TIRANA, Nov. 12 – With the new fiscal package already under discussion in Parliament and due to be okayed by the majority, the business community has reiterated its stance against the newly introduced taxes as harmful to the economy and damaging foreign direct investment.
In its 2015 fiscal package, government plans to increase by 5 percent to 15 percent the withholding tax on dividends, interest rates on loans and deposits, income from copyright or intellectual property, games of chance as well as other rewards. The fuel circulation tax will increase by another 10 lek (12 lek VAT included) (Euro 0.084) taking fuel prices to among the highest in Europe. The excise rate on cigarettes will also undergo a new hike.
In a hearing with majority MPs at the parliamentary economy committee this week, Genti Daci, the vice president of the AmCham of Commerce in Albania, said the increase of the fiscal burden would give a stimulus to the informal sector, already widespread and accounting for around a third of the GDP.
“The new package mostly affects regular taxpayers. The fiscal burden is placed on regular taxpayers and this is a great concern to our members. Under conditions when the tax evasion continues remaining high, the increase in these taxes, apart from placing a new burden on businesses, gives another incentive to informality to continue remaining at high levels. We will strongly demand that the withholding tax and the tax on dividends is not affected,” said the AmCham representative.
The Tirana Chamber of Commerce has also expressed its concern over the impact the new taxes would have on the attraction of foreign direct investment, already in decline this year after the corporate income tax was raised to 15 percent affecting the competitiveness of the Albanian economy considering that most regional countries apply flat tax regimes of around 10 percent.

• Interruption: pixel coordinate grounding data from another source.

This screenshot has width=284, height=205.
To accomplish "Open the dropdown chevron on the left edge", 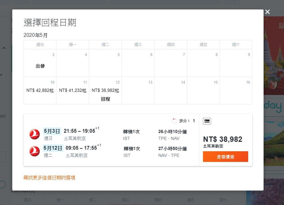I will [1, 75].
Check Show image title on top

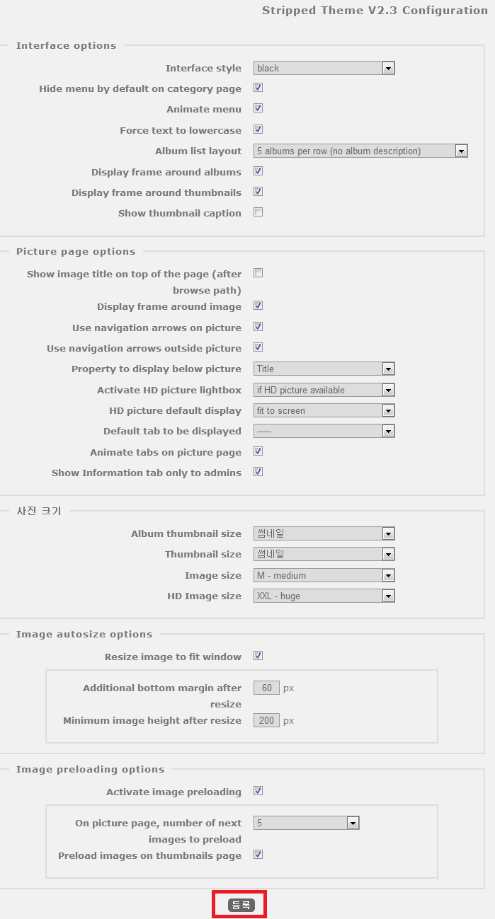click(258, 273)
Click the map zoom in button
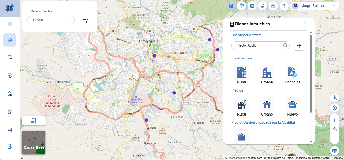344x160 pixels. pos(334,120)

“This package cannot be considered new because it repeats itself with the increase of taxes in 2014. There is no attention to domestic production which generates employment or clear strategies on how we can have a sustainable economy. What I can notice is that the Ministry of Finance has focused on its easiest job, that of increasing the fiscal burden but its impacts have not been analysed,” said Jaka.

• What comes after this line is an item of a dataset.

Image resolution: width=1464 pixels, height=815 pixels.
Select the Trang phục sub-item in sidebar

The Konfindustria Association has demanded the return to the 10 percent flat tax on personal and corporate income, a request supported by all business associations since the flat tax regime was abolished in January 2014.
Gjergj Buxhuku, the head of the Konfindustria has also requested the unfreeze of construction permits, warning that the measure is taking the construction industry, trade in construction materials and employment in this sector to collapse.
The Business Albania Association also expressed its concern that the perennial request on reducing VAT on tourism, currently at 20 percent, had not been taken into account in the new package. The association claims that the region’s average VAT of 7 percent on tourism is considerably affecting the competitiveness of the Albania’s promising tourism industry.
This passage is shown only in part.